Such was the wretched condition of Germany when the year 1627 closed upon it. Everywhere the League had been triumphant, and all was gloom — nay, darkness. The land lay beaten down and trampled upon by its two masters, a fanatical emperor and a dark, inscrutable, and insatiably ambitious soldier. Its princes had been humiliated, its towns garrisoned with foreign troops, and an army of banditti, now swollen to 100,000, were marching hither and thither in it, and in the exercise of a boundless license were converting its fair fields into a wilderness. As if the calamities of the present were not enough, its masters were revolving new schemes of confiscation and oppression, which would complete the ruin they had commenced, and plunge the Fatherland into an abyss of misery.

CHAPTER 5 Back to Top


Edict of Restitution — Its Injustice — Amount of Property to be Restored — Imperial Commissaries — Commencement at Augsburg — Bulk of Property Seized by Ferdinand and the Jesuits — Greater Projects meditated — Denmark and Sweden marked for Conquest — Retribution — Ferdinand asked to Disarm — Combination against Ferdinand — Father Joseph — Outwits the Emperor — Ferdinand and the Jesuits Plot their own Undoing.
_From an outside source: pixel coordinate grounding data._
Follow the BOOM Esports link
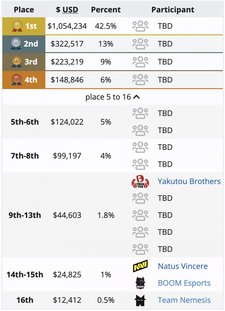Image resolution: width=225 pixels, height=311 pixels. (x=184, y=283)
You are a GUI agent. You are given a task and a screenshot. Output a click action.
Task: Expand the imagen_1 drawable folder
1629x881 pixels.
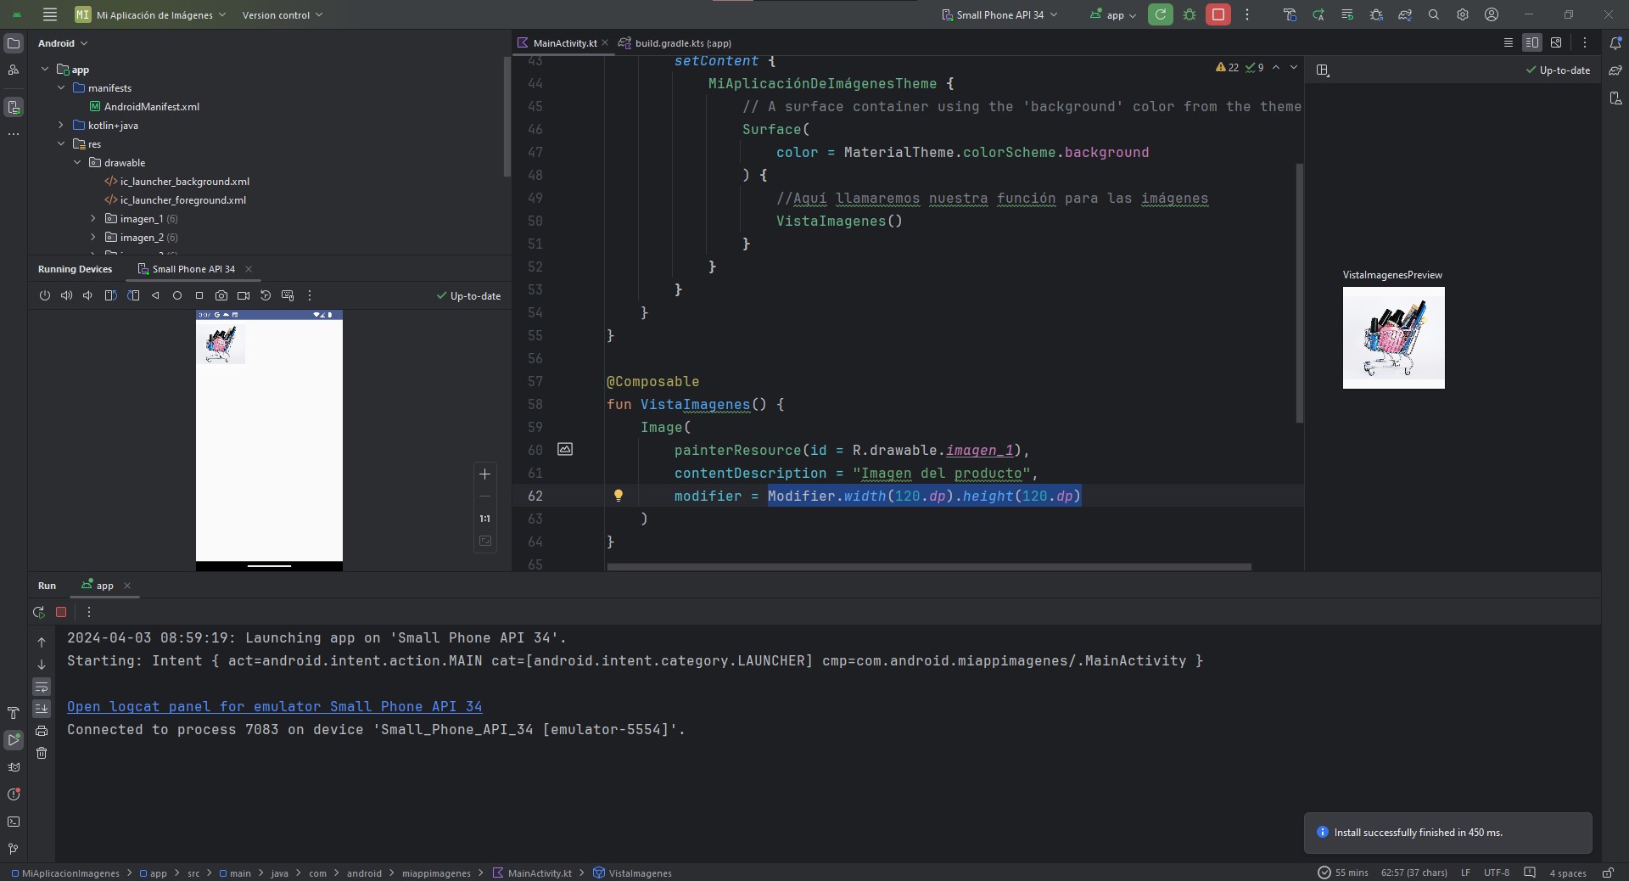click(93, 219)
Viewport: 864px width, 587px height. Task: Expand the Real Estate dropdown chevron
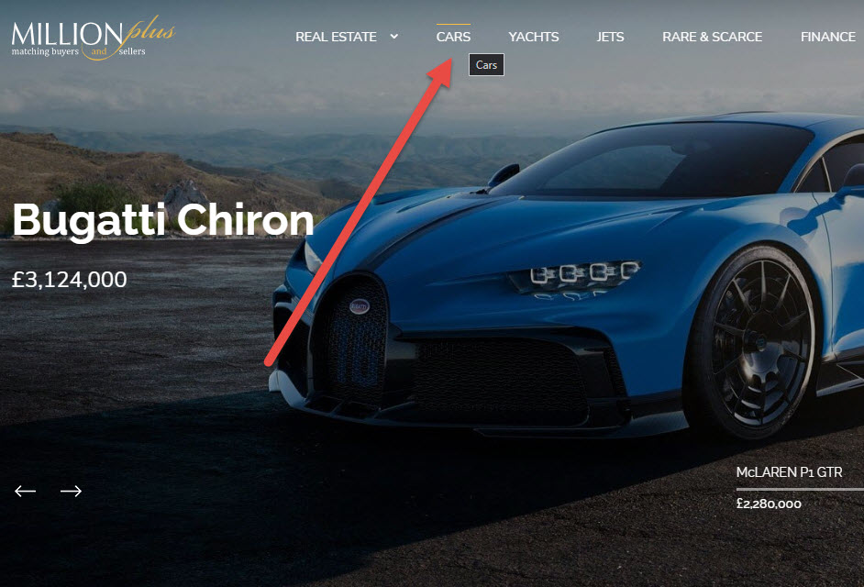(x=394, y=37)
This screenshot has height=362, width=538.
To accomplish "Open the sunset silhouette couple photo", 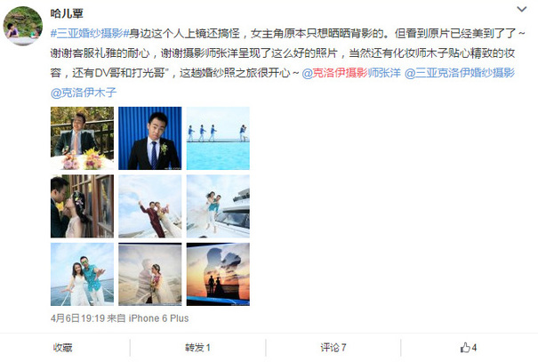I will pyautogui.click(x=218, y=274).
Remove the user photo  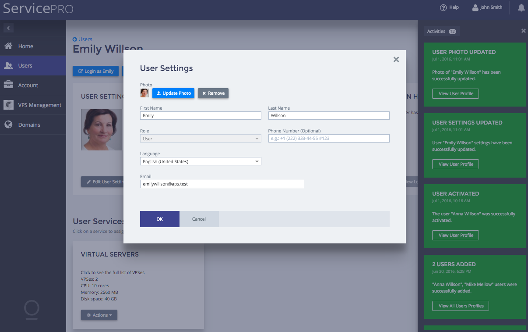click(x=213, y=93)
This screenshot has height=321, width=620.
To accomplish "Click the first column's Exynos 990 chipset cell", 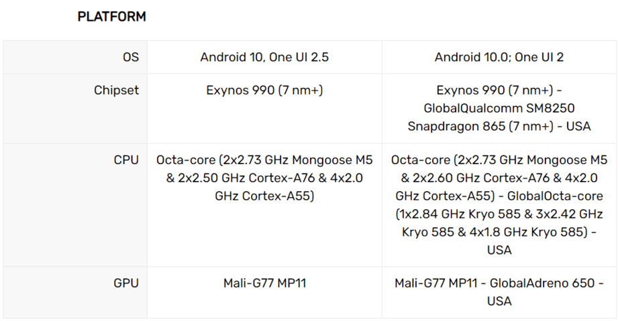I will (x=264, y=90).
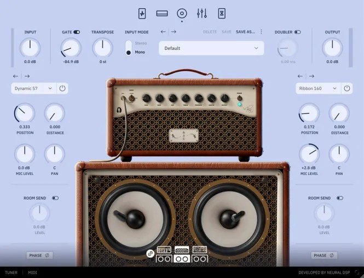Expand the Ribbon 160 microphone dropdown

point(317,88)
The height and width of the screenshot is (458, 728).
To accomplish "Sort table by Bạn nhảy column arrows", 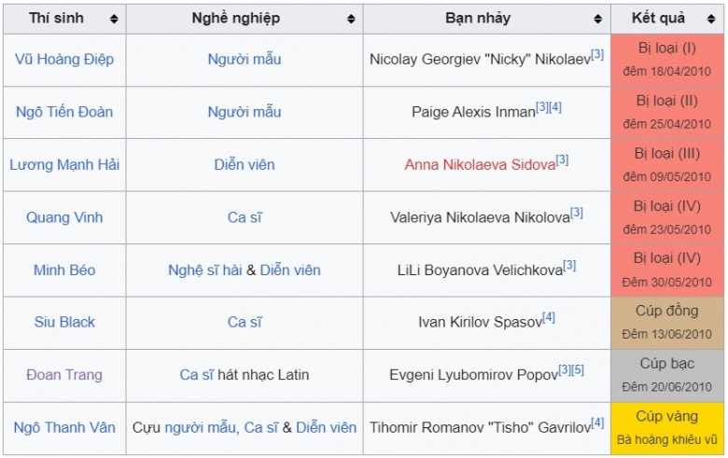I will coord(598,19).
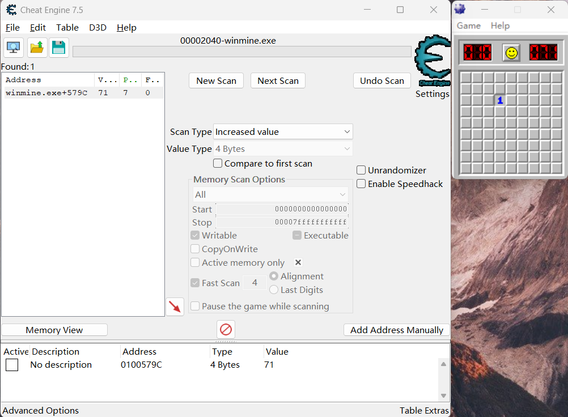Check Compare to first scan
Image resolution: width=568 pixels, height=417 pixels.
tap(218, 163)
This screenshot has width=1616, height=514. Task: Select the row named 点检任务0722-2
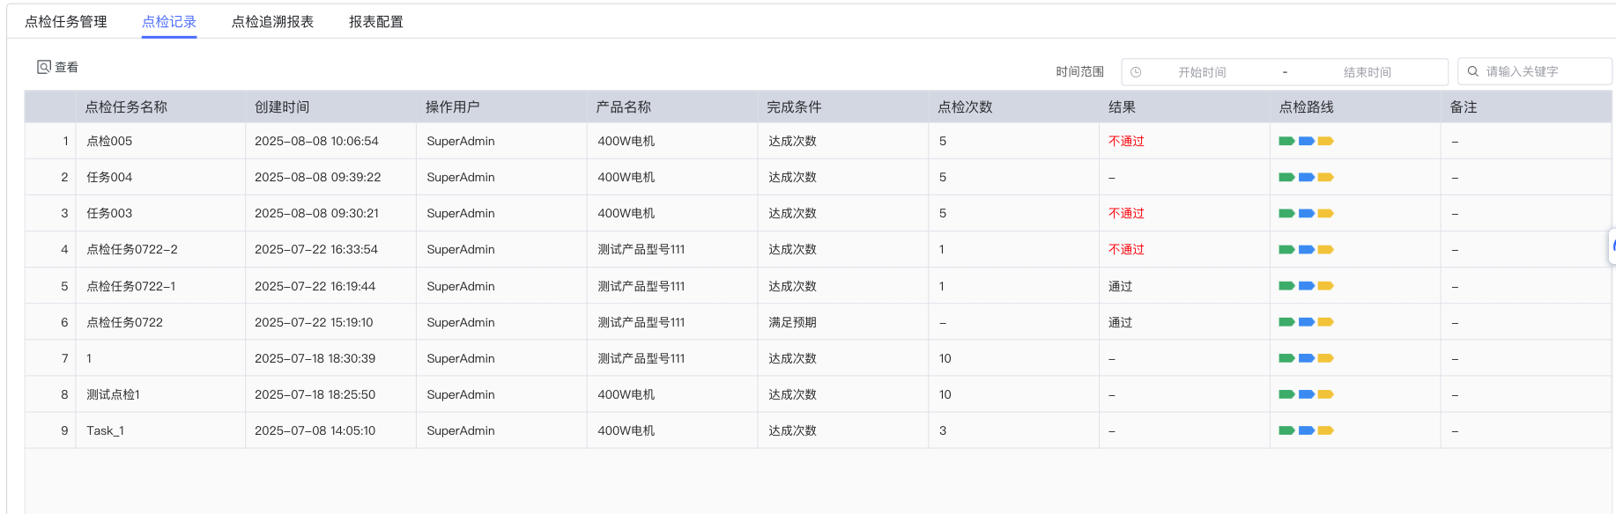132,249
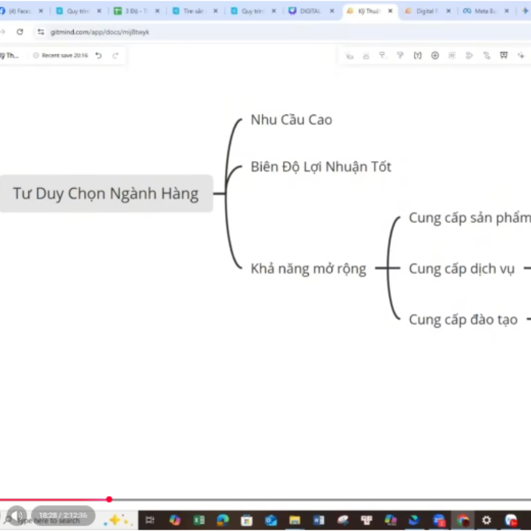Select the relationship line tool in the toolbar
The width and height of the screenshot is (531, 531).
(x=486, y=55)
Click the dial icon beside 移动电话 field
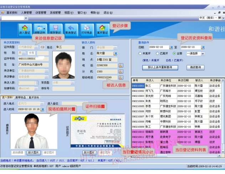Image resolution: width=225 pixels, height=174 pixels. click(121, 77)
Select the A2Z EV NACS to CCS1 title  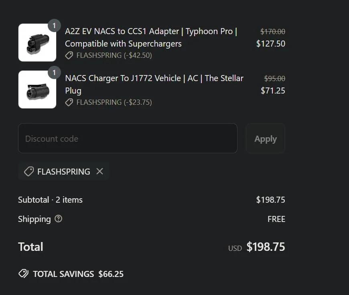[x=151, y=37]
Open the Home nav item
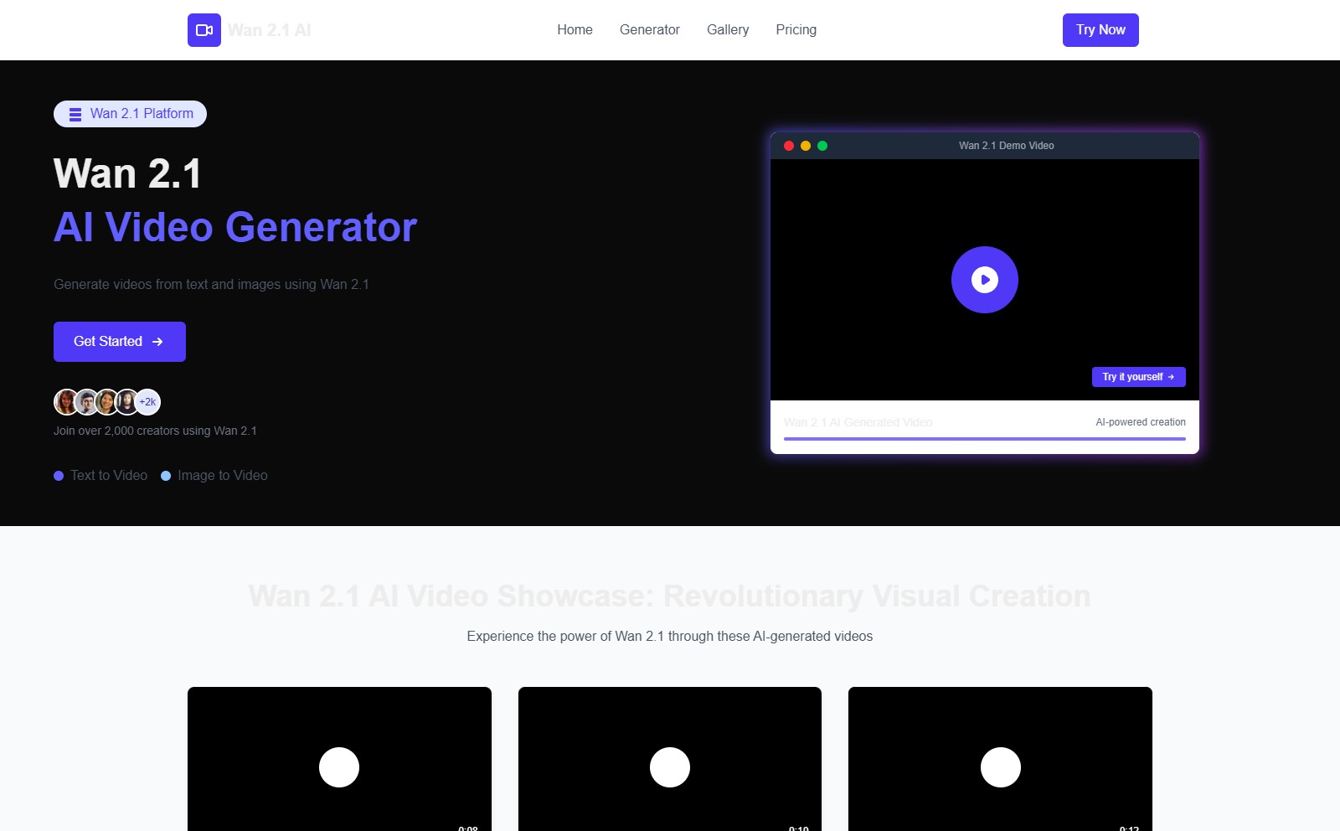The height and width of the screenshot is (831, 1340). click(x=575, y=30)

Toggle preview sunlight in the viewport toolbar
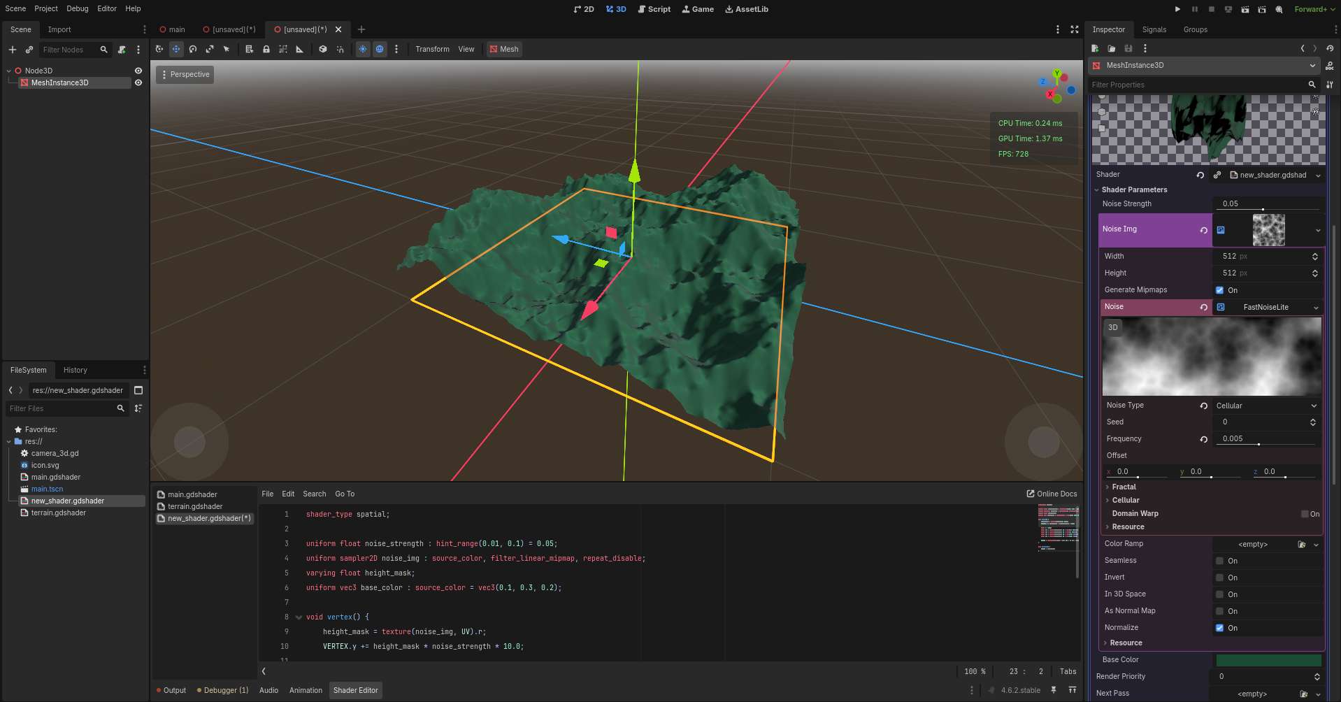(363, 49)
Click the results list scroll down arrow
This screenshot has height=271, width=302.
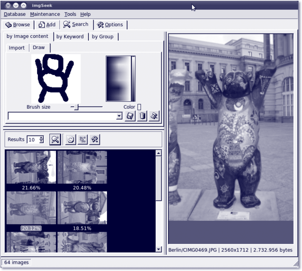158,249
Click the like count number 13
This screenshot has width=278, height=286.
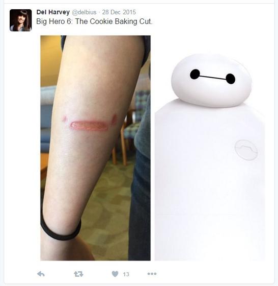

THE party of the League were now masters of Germany. Front the foot of the Tyrol and the banks of the Danube all northwards to the shores of the Baltic, and the coast of Denmark, the Jesuit might survey the land and proudly say, "I am lord of it all." Like the persecutor of early times, he might rear his pillar, and write upon it that once Lutheranism existed here, but now it was extinct, and henceforth Rome resumed her sway. Such were the hopes confidently entertained by the Fathers, and accordingly the year 1629 was signalized by an edict which surpassed in its sweeping injustice all that had gone before it. Protestantism had been slain by the sword of Wallenstein, and the decree that was now launched was meant to consign it to its grave.

On the 6th of March, 1629, was issued the famous "Edict of Restitution." This commanded that all the archbishoprics, bishoprics, abbacies, and monasteries, in short all the property and goods which had belonged to the Romish Church, and which since the Religious Peace of Passau had been taken possession of by the Protestants, should be restored. This was a revolution the extent of which it was not easy to calculate, seeing it overturned a state of things which had existed for now nearly a century, and implied the transference of an amount of property so vast as to affect almost every interest and person in Germany. "It was a coup-d'etat as furious," says Michiels, "as if the French were now to be asked to restore the clerical property seized during the Revolution."[1]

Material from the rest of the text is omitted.